Experimental results.
Results in the presence of obstacle
If an obstacle is present on the track, the track detection system is likely to be affected. To analyze the impact of obstacle size on detection performance, we introduced virtual obstacles and evaluated the performance of five pretrained semantic segmentation models. As shown in Figure 8, virtual obstacles with pixel dimensions of 32 × 32, 85 × 69, and 191 × 156 were placed in the images, and experiments were conducted using the models with the highest F1 scores.

Obstacles on the tracks.
Table 5 presents the F1 scores for each obstacle size, as well as the performance differences compared to the case without obstacles. DeepLabV3 was minimally affected by small- and medium-sized obstacles but experienced a significant performance drop with larger obstacles. In contrast, SAN showed minimal impact from obstacles across all sizes. Table 6 presents the actual track detection results based on obstacle size.
Experimental results according to obstacle size.
Segmentation results by obstacle size.
Conclusions
In this study, we investigated recent trends in deep-learning research and examined the applicability and utility of models pretrained on large-scale datasets within specific domains. These models demonstrate the capability to extract high-level features from diverse patterns and offer the advantage of retaining the latent characteristics of existing datasets while enhancing adaptability to new domains through weight freezing. As a case study, we applied pretrained semantic segmentation models to detect railway tracks in a railway system. We conducted both qualitative and quantitative comparisons of various pretrained models to identify the most suitable one for track detection and evaluated the practical applicability of these state-of-the-art deep-learning technologies.

> [WHAT THE TASK ASKS]:
Reproduce word for word the part of the railway track detection passage starting with "Table 5 presents" and going on through "by obstacle size.".

> [DATASET ENTRIES]:
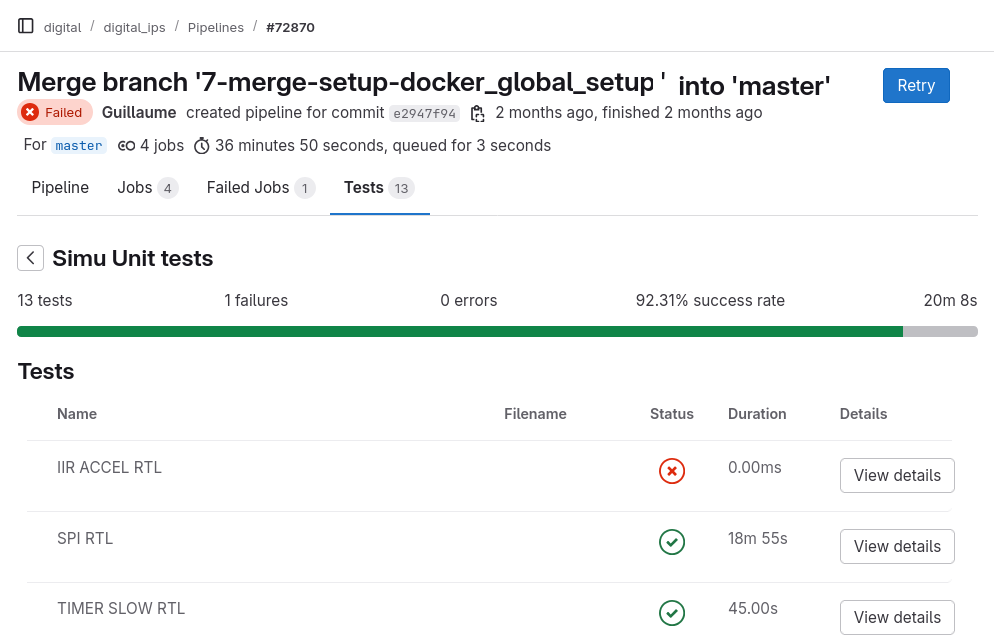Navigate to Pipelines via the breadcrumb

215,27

==

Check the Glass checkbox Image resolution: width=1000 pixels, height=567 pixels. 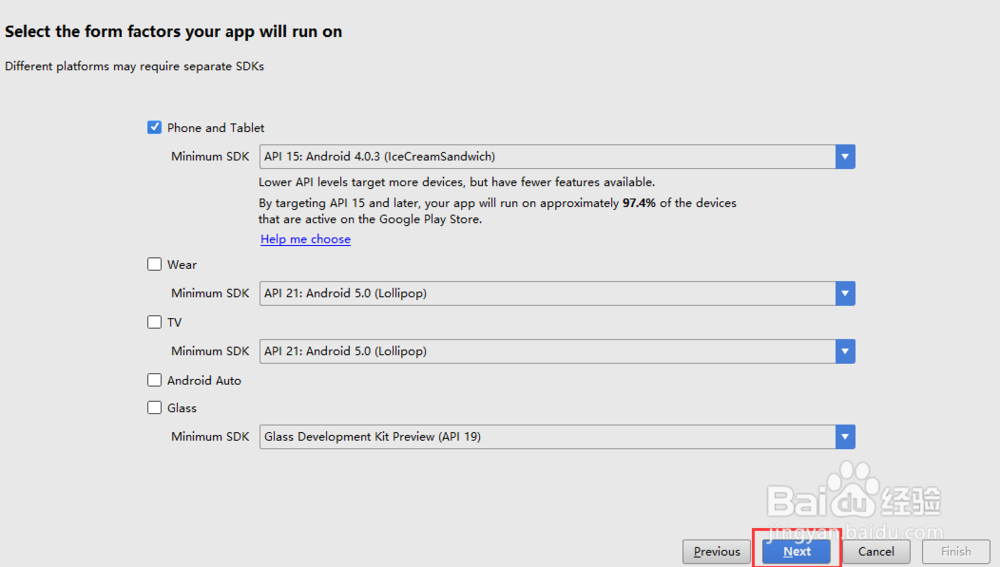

> [EXERCISE RESULT]:
Table 5 presents the F1 scores for each obstacle size, as well as the performance differences compared to the case without obstacles. DeepLabV3 was minimally affected by small- and medium-sized obstacles but experienced a significant performance drop with larger obstacles. In contrast, SAN showed minimal impact from obstacles across all sizes. Table 6 presents the actual track detection results based on obstacle size.
Experimental results according to obstacle size.
Segmentation results by obstacle size.